There was an urgency in her resistance to his drawing back from the act that was pressed upon him. There were no whispers now, and no caresses. Instinctively Guy knew there was no pleasure for her. She laughed when it was over, a soundless laugh, different from her husband’s yet it echoed that.
The room was stifling, the air gone stale, infected by the rank breath of the man who slept. Naked, she stood above him, looking down at his slumbering features, at the stubble that was beginning on his chin and neck, a dribble running from a corner of his mouth.

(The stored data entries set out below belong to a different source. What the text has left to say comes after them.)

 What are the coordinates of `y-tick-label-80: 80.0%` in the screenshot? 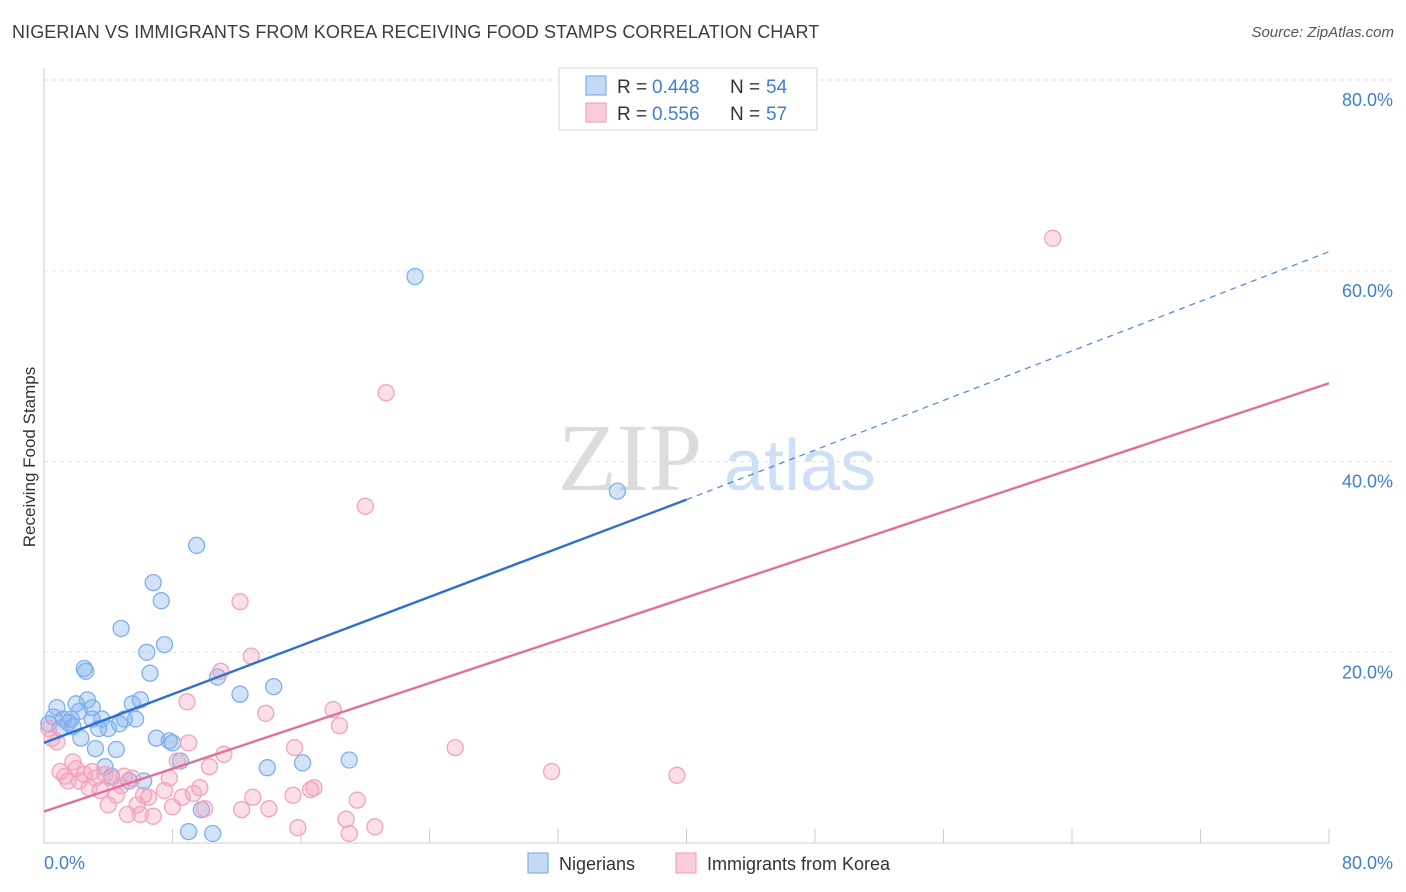 It's located at (1368, 100).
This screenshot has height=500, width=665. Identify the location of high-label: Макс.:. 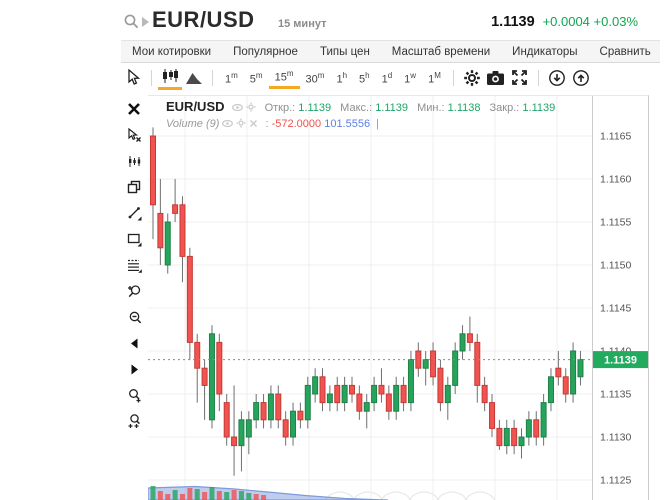
(356, 108).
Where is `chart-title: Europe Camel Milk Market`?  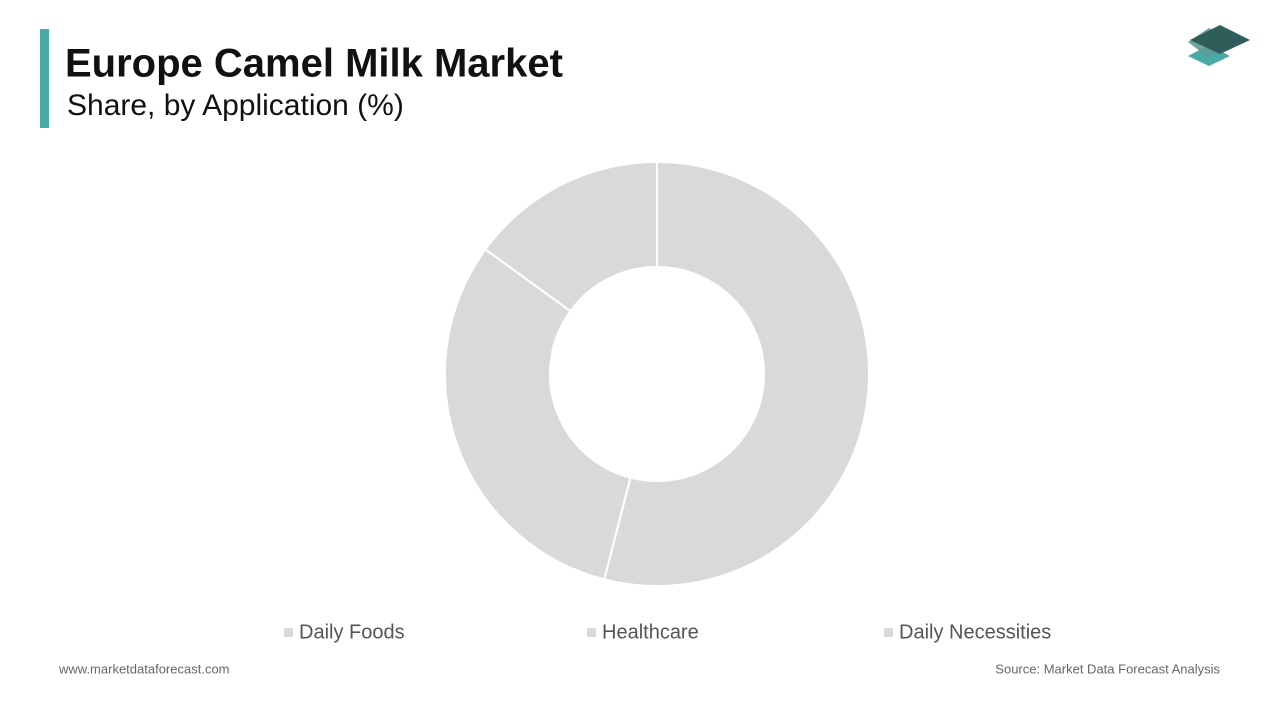 chart-title: Europe Camel Milk Market is located at coordinates (314, 64).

She touched his shoulder, and for an instant his eyes opened. She said nothing, and he slept again. For all this — for what had happened, for what was happening still — she had returned a stranger’s gaze. Destruction was present in the room; Guy was aware of that.
She turned away, from the bed where her husband lay, from Guy. The drink she’d poured herself had not been touched. Guy watched her cross the room and close a door behind her. He heard the running of her bath.